- [STATED EXERCISE 1] In the forum thread, which values of P are given as possible under statement (1)?
- [STATED EXERCISE 2] From the forum thread, reproduce the portion starting with "The set can look" and going on through "the digit X.".
-- Begin PASSAGE PROVIDED --
LogicGuru1
Bunuel
If S is a series of numbers of the form X, XX, XXX, XXXX, XXXXX, …, where X is a non-zero digit, is every number in this series a multiple of the same prime number P?
(1) P is an odd number such that P < X
(2) X is a multiple of P
If S is a series of numbers of the form X, XX, XXX, XXXX, XXXXX, …, where X is a non-zero digit, is every number in this series a multiple of the same prime number P?
(1) P is an odd number such that P < X
Since X is a one digit number it can take any value from 1-9
P is prime and P is odd and since P is less than one digit number X, we know that our prime is an odd prime less than the highest one digit number 9
therefore P=3,5,7
So many possible cases
P can be 3 but the elements in the set can be {4,44,444,444} NOT a multiple of P(3)
P can be 5 and the element in the set can be {5,55,555,,,} YES it is a Multiple of P(5)
Insufficient
Note that P < X.
So P = 5 and X = 5 is not valid. But P = 3 and X = 6 is a valid example for YES.
(2) X is a multiple of P
P is a prime, so our our range of primes is single digit prime=> 2,3,5,7 (because the lowest element X in the set is single digit)
The set can look like
When P= 2 then S={2,22,222,2222...}
When P= 3 then S= {3,33,333,3333,33333,..}
When P= 5 then S={5,55,555,5555,...} or
When P= 7 then S={7,77,777.....}
NOTICE HOW THE CONDITION STATED IN THE FIRST STATEMENT THAT P<X BECOMES REDUNTANT ; BECAUSE EVEN IF WE REMOVE THE FIRST ELEMENT (SINCE IN CASE OF FIRST ELEMENT P=X) , STILL THE REST OF THE ELEMENT OF THE SET WILL BE MULTIPLES OF P
Sufficient
All element {X,XX,XXX...} in the set {S} are multiple of the prime {P}
ANSWER IS B[/quote]
Note that P < X (the digit) in statement 1. It means that if P = 2, X = 4 or 6 or 8. It means X cannot be 2. The comparison is not between P and the first number. It is between P and the digit X.
According to statement 2:
If P = 2, we have {2, 22, 222, 2222 ...} or {4, 44, 444, 4444...} or {6, 66, 666...}
etc
If P = 3, we have {3, 33, 333...} or {6, 66, 666...} etc
-- End PASSAGE PROVIDED --
-- Begin STORED DATA --
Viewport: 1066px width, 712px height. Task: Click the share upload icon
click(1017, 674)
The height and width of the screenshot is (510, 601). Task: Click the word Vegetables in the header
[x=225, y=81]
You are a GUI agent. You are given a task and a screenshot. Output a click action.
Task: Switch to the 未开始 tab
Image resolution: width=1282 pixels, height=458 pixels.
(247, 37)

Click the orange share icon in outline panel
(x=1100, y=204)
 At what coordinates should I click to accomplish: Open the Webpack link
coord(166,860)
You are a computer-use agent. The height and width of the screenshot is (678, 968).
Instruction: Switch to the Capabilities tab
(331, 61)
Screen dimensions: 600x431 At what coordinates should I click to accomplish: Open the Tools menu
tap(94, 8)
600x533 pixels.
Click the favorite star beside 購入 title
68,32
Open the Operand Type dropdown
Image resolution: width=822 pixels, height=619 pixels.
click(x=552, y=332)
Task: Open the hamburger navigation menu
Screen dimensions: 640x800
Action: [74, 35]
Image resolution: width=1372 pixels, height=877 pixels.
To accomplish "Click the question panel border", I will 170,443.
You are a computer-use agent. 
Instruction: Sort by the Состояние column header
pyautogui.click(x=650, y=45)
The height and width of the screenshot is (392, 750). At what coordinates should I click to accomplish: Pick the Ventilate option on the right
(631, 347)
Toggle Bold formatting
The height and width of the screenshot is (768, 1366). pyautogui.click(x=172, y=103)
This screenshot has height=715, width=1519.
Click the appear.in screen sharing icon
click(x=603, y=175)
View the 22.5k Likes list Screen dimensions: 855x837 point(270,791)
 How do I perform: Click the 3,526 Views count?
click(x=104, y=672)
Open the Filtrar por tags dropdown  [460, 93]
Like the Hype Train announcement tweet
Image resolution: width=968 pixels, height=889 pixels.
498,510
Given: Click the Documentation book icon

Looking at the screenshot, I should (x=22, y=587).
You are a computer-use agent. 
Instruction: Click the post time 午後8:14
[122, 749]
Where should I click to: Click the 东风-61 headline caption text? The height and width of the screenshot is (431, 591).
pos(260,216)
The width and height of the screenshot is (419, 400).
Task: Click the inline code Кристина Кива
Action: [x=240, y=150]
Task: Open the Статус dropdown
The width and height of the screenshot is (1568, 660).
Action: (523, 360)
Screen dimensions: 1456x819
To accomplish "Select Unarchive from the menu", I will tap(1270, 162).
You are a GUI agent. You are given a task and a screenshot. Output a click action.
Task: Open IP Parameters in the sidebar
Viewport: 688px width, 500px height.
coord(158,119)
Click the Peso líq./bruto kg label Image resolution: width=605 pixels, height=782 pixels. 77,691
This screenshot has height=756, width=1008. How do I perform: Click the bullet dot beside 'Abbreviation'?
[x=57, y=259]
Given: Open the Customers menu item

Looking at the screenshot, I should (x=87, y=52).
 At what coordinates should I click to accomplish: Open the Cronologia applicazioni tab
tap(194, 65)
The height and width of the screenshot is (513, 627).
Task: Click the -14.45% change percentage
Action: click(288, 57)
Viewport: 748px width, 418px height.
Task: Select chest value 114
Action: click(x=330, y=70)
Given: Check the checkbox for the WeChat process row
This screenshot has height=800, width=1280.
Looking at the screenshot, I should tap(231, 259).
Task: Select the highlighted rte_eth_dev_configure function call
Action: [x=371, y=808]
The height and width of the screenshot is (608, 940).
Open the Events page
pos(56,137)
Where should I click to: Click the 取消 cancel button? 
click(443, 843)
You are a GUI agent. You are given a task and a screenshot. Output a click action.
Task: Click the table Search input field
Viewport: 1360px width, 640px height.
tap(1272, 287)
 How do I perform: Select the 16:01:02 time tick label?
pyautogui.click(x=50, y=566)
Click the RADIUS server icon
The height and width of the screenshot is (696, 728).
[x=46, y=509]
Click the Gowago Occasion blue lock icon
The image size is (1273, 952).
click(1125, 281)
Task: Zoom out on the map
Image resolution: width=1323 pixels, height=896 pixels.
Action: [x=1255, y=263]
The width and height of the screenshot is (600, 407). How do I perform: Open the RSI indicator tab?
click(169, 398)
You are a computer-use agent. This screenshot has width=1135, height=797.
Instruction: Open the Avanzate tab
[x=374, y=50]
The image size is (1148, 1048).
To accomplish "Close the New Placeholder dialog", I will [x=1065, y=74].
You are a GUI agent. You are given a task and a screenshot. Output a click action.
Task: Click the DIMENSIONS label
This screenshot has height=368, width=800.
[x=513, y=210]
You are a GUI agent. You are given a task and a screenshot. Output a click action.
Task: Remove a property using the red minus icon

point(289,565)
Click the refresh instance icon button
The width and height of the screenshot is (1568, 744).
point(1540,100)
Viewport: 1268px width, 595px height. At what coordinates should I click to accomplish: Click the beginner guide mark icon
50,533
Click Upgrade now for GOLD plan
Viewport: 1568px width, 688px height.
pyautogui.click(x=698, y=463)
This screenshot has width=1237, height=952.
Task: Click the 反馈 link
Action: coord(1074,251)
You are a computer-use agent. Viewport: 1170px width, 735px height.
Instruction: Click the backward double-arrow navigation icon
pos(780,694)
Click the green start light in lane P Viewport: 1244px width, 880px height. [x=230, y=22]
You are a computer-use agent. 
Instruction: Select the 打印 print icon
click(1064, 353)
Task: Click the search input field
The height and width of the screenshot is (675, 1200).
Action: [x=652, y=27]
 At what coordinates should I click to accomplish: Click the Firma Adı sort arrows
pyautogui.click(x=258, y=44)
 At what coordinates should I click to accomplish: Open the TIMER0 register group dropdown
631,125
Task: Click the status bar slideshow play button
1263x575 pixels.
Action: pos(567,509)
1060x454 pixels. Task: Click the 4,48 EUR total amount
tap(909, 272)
-- End STORED DATA --
- [RIGHT ANSWER 1] P = 3, 5, or 7.

- [RIGHT ANSWER 2]
The set can look like
When P= 2 then S={2,22,222,2222...}
When P= 3 then S= {3,33,333,3333,33333,..}
When P= 5 then S={5,55,555,5555,...} or
When P= 7 then S={7,77,777.....}
NOTICE HOW THE CONDITION STATED IN THE FIRST STATEMENT THAT P<X BECOMES REDUNTANT ; BECAUSE EVEN IF WE REMOVE THE FIRST ELEMENT (SINCE IN CASE OF FIRST ELEMENT P=X) , STILL THE REST OF THE ELEMENT OF THE SET WILL BE MULTIPLES OF P
Sufficient
All element {X,XX,XXX...} in the set {S} are multiple of the prime {P}
ANSWER IS B[/quote]
Note that P < X (the digit) in statement 1. It means that if P = 2, X = 4 or 6 or 8. It means X cannot be 2. The comparison is not between P and the first number. It is between P and the digit X.